- _TEXT SEGMENT_:
-- Opening Marker --

Welcome October – the first of three months of h@#$ for me. I have taken a lot of measures to help make this year different, but apparently that is not in the cards.

I woke up on October 1st feeling anxious and out of sorts. I have a lot going on with my kid, which you can read about here. Whenever I cannot help my kid, I feel like the helpless little girl again who has no hope. I cannot seem to separate out his issues from my issues, even though I know in my head that he is safe.

I was so worked up that I took two Xanax. (I am on the smallest dosage possible to prescribe.) That took the anxiety edge off but left me feeling depressed. I got one call after another – four phone calls before 8:00 a.m. I couldn’t focus.

I tried to take care of something that I have been trying to get to for a while now. I was on the phone when my friend showed up early. She offered to help me remove a large piece of broken furniture that I have been nagging hub to get out of my living room since JULY. We were able to carry it, but my two greyhounds slipped through the front door in the process. (I did not realize they were out.)

-- Closing Marker --

- _DATA EXTRACTS_:
-- Opening Marker --

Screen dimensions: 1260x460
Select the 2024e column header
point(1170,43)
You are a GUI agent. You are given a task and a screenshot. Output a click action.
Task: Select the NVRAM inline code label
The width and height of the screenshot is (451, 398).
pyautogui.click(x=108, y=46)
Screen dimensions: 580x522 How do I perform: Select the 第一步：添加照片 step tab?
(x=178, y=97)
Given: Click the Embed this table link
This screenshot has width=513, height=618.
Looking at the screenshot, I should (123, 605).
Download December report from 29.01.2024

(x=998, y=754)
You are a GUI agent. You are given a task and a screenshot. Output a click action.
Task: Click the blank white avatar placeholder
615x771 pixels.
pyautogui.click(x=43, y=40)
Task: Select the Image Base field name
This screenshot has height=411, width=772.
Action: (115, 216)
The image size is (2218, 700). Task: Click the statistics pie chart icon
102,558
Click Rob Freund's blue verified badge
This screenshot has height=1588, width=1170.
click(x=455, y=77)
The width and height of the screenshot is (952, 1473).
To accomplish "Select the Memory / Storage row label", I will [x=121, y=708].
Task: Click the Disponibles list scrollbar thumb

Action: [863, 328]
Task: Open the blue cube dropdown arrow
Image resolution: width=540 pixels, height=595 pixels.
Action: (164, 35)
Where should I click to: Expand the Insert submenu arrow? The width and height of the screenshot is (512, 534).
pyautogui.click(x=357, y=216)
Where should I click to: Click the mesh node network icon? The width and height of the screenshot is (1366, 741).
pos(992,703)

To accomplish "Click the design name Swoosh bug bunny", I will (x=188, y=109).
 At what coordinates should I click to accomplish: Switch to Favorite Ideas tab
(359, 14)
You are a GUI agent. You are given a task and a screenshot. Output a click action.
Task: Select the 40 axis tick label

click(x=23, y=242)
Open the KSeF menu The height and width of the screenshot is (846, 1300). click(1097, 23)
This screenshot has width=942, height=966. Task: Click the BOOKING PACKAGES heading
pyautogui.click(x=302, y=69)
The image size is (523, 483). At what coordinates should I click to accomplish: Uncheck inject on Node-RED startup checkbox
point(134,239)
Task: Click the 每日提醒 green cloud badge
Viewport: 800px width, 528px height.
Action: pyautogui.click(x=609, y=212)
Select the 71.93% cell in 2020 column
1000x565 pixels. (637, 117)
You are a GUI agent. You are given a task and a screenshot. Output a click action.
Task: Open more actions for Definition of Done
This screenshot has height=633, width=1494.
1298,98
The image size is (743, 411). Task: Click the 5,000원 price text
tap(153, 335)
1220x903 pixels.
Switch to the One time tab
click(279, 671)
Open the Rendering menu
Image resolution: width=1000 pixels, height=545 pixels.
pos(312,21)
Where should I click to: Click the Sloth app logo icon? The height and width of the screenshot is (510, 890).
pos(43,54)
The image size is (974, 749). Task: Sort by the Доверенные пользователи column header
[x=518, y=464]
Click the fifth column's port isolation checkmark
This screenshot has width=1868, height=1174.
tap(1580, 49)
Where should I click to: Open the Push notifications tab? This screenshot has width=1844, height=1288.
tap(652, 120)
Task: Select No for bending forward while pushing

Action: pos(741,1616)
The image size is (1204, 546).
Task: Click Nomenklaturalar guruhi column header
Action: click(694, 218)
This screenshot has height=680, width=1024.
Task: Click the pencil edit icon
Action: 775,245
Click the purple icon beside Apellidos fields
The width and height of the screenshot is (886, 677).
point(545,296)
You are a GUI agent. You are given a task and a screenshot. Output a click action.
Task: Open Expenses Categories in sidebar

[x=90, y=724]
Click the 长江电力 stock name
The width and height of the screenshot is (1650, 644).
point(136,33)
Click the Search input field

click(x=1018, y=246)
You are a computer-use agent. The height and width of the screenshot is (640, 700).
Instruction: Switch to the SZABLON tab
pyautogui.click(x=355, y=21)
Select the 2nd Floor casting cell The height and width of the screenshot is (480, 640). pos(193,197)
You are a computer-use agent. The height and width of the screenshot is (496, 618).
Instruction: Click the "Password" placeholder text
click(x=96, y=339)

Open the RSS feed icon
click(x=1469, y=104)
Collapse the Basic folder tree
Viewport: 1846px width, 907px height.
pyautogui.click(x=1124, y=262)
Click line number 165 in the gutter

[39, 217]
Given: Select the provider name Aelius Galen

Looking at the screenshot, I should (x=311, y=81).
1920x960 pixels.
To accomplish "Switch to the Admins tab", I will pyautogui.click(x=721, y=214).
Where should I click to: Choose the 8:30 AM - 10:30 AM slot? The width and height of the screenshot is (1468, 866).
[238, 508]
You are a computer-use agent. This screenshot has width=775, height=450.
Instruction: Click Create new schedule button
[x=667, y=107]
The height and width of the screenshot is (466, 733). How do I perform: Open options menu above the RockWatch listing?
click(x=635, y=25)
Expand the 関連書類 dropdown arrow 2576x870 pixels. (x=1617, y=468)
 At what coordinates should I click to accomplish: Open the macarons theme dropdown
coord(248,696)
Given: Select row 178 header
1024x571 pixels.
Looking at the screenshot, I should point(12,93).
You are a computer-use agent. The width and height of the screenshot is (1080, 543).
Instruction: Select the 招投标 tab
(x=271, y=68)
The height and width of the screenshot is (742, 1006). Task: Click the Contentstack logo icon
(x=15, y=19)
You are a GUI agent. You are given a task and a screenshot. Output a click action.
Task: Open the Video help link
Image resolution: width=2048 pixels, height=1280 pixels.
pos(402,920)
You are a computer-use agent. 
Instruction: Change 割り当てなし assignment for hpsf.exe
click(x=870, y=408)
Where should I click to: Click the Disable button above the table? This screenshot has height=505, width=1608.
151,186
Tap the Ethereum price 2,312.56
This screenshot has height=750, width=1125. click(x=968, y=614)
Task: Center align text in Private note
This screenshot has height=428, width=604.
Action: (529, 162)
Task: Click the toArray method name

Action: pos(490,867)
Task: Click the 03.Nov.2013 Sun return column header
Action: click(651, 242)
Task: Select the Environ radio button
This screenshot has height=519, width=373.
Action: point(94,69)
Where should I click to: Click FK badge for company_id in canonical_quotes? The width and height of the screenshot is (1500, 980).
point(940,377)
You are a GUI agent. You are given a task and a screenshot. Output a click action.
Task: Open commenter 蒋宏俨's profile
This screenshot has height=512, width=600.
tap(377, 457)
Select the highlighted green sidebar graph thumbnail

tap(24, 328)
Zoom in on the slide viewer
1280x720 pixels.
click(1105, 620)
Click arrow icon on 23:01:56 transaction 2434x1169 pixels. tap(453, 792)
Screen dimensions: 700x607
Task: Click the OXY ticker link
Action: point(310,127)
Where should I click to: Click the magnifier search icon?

-- Closing Marker --

- _WHAT TO DO_:
1. Can you rewrite the blog excerpt's paragraph beginning "I was so worked up" as a short bulleted list that keeps its main facts?
2. Which months, dates, and clock times does the blog excerpt mention?
The entries have no connection to the blog excerpt above.

- _TASK-BY-TASK SOLUTIONS_:
1.
- Overwhelmed, the writer took two Xanax, on the smallest dosage that can be prescribed.
- The pills took the edge off the anxiety but brought on depression.
- Four phone calls came in before 8:00 a.m., and the writer couldn't focus.

2.
- October
- October 1st
- 8:00 a.m.
- July